# Melbourne attack



## CQB (Dec 21, 2017)

Just caught this. Flinders St intersection is one of the busiest in Melbourne.

'It just mowed everybody down': Pedestrians hit by SUV in Melbourne CBD

What really pissed me off is the reporting of the non activation of measures, intimating this is a security failure. There’s bigger fish to fry than pushing a couple of buttons.
Having had to deal with casualties immediately instead of adhering to a protocol is a moot point.


----------



## Gunz (Dec 21, 2017)

Afghan guy. Beard. Car attack. Who would've thought...

This could've been much worse.


----------



## Grunt (Dec 21, 2017)

Unfortunately, this is the new and easiest method for the homegrowns to use. It takes no training, no brain power, and no one else to be involved other than yourself.

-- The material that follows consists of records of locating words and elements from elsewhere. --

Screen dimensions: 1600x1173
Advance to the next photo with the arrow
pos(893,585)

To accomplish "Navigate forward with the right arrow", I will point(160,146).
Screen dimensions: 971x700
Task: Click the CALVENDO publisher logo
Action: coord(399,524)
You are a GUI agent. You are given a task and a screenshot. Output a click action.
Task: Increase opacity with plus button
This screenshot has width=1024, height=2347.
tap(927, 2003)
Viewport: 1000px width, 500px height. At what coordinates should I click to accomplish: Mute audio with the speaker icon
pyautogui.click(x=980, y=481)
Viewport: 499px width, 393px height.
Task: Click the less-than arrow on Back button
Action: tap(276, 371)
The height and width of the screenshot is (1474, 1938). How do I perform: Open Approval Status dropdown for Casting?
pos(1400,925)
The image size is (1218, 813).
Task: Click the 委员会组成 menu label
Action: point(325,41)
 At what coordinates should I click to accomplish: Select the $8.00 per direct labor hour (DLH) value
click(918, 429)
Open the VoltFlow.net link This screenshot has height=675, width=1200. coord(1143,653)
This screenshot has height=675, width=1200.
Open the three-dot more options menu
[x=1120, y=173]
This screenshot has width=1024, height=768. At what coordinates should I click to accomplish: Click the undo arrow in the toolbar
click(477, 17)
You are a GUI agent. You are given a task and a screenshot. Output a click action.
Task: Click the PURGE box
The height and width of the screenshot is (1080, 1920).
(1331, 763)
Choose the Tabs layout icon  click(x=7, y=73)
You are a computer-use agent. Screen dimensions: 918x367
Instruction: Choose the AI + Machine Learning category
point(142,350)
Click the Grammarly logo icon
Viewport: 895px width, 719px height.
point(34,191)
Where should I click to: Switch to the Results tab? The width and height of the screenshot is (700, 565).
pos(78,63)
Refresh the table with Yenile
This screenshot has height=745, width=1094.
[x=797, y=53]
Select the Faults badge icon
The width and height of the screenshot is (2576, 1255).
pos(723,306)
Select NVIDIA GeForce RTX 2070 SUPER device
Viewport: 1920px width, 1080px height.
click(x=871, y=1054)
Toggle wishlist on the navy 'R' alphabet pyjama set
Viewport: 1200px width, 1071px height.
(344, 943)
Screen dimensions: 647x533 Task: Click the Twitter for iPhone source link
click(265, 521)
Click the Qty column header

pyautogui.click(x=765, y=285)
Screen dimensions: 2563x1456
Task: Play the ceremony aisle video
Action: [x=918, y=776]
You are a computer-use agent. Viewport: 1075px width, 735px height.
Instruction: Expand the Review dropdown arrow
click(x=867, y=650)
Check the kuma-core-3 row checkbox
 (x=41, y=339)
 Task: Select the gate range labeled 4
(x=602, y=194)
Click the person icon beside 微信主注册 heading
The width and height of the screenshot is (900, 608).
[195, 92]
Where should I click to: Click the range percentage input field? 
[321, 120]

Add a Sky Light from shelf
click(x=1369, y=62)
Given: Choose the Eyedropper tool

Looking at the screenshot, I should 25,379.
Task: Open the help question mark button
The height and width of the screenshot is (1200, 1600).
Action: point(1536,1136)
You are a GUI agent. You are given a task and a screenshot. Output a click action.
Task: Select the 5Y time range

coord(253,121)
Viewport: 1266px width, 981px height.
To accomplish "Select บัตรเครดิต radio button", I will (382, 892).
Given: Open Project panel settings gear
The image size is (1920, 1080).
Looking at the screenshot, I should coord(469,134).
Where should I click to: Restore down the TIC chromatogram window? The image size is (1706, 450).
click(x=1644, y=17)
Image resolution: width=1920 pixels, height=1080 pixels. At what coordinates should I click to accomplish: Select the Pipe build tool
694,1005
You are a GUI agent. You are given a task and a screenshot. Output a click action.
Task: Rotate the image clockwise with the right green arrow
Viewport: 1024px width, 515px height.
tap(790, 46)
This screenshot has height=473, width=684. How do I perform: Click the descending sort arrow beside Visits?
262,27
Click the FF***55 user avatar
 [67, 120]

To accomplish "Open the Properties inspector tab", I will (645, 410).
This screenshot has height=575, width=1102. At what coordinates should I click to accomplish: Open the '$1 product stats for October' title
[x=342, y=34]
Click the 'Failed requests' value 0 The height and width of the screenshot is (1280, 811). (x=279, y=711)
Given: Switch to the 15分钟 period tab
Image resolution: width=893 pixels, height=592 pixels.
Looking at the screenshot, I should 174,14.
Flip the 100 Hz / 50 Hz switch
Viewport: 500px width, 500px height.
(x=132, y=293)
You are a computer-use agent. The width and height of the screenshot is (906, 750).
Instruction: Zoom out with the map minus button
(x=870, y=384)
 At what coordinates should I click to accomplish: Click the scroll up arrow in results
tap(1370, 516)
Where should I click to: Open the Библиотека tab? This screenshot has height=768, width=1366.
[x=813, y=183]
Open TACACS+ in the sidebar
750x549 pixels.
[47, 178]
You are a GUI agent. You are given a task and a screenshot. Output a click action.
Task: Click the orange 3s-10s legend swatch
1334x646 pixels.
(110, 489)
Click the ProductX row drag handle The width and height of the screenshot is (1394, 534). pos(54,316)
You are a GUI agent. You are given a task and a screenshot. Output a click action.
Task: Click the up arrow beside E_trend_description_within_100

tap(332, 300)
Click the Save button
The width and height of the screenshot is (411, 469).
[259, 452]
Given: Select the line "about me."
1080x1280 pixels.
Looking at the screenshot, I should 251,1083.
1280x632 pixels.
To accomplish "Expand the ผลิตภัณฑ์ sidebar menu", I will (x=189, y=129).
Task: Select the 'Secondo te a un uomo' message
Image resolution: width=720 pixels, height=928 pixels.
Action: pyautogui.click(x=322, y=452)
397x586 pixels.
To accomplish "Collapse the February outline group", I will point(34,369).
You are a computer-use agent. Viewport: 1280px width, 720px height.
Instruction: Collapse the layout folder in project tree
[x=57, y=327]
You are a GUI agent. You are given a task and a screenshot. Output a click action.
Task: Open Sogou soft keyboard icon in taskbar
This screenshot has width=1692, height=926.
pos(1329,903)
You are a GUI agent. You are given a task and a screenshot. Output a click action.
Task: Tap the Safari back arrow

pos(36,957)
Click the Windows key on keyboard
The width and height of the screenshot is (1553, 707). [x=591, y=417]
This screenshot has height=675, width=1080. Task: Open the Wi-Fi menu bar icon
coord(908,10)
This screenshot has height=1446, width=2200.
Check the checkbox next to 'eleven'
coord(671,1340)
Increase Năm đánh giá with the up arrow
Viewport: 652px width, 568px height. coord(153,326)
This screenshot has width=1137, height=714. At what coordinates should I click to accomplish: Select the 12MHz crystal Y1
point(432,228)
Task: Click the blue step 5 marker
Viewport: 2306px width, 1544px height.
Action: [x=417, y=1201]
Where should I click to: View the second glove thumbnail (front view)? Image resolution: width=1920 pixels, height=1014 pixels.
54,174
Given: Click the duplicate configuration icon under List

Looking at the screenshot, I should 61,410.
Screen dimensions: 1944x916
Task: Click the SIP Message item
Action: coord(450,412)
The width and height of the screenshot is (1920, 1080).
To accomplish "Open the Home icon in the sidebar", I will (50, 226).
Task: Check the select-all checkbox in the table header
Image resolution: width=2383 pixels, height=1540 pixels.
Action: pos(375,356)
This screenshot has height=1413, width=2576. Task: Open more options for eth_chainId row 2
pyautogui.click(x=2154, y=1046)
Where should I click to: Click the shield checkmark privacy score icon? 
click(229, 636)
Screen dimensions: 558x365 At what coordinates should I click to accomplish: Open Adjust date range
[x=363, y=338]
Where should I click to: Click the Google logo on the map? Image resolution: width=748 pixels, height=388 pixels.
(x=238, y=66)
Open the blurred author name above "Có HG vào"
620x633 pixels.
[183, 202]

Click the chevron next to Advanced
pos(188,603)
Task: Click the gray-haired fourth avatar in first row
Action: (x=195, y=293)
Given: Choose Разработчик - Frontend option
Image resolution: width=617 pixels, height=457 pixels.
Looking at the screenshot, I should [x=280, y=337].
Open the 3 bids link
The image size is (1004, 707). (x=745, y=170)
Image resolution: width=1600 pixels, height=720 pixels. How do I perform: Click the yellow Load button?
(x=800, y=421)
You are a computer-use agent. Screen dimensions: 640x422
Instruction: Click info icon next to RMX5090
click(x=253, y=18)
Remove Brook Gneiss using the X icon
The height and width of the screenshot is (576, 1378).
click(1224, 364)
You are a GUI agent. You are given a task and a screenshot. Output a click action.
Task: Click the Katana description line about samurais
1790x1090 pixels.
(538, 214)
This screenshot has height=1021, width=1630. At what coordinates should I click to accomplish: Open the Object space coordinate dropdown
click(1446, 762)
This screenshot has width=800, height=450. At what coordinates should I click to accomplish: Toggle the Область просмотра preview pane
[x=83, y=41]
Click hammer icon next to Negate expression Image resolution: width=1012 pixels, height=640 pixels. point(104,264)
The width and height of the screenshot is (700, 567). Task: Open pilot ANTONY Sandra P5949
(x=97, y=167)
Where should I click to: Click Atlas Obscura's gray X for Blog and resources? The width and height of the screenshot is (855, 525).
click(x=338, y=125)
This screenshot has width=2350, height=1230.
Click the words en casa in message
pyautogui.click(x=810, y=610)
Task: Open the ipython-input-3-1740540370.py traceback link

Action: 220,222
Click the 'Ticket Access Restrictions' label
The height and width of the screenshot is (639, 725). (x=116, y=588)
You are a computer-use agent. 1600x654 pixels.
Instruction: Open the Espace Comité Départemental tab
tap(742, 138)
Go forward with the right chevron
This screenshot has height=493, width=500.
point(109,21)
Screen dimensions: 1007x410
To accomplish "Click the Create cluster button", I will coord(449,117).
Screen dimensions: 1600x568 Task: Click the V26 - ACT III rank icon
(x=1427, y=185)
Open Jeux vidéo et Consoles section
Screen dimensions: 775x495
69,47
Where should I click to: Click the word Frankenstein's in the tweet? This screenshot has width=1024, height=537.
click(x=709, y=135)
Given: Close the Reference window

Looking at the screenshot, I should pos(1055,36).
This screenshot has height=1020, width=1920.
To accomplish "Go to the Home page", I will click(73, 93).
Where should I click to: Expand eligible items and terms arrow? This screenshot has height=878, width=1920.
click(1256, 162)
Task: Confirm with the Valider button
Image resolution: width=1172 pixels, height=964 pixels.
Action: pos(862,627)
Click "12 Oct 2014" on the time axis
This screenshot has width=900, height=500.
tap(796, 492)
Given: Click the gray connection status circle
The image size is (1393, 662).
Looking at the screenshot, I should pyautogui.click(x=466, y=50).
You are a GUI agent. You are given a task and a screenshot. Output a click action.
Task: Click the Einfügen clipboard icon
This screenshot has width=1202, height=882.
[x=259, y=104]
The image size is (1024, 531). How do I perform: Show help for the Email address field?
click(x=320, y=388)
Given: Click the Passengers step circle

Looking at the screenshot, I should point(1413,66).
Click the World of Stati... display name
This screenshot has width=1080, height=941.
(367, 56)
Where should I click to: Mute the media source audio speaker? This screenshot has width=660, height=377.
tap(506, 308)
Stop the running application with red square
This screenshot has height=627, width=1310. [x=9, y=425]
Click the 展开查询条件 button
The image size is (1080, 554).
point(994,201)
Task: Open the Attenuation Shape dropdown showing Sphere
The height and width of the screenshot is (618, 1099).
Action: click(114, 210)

I suspect there will be more of these...especially around holidays due to the number of people out-and-about.


----------



## x SF med (Dec 21, 2017)

Wow...  the press down under is as bad as the press here in the US.  Prayers out for those hurt in this attack.


----------



## digrar (Dec 21, 2017)

> He said 16 of the officers who responded to the attack yesterday were on their first day on the job.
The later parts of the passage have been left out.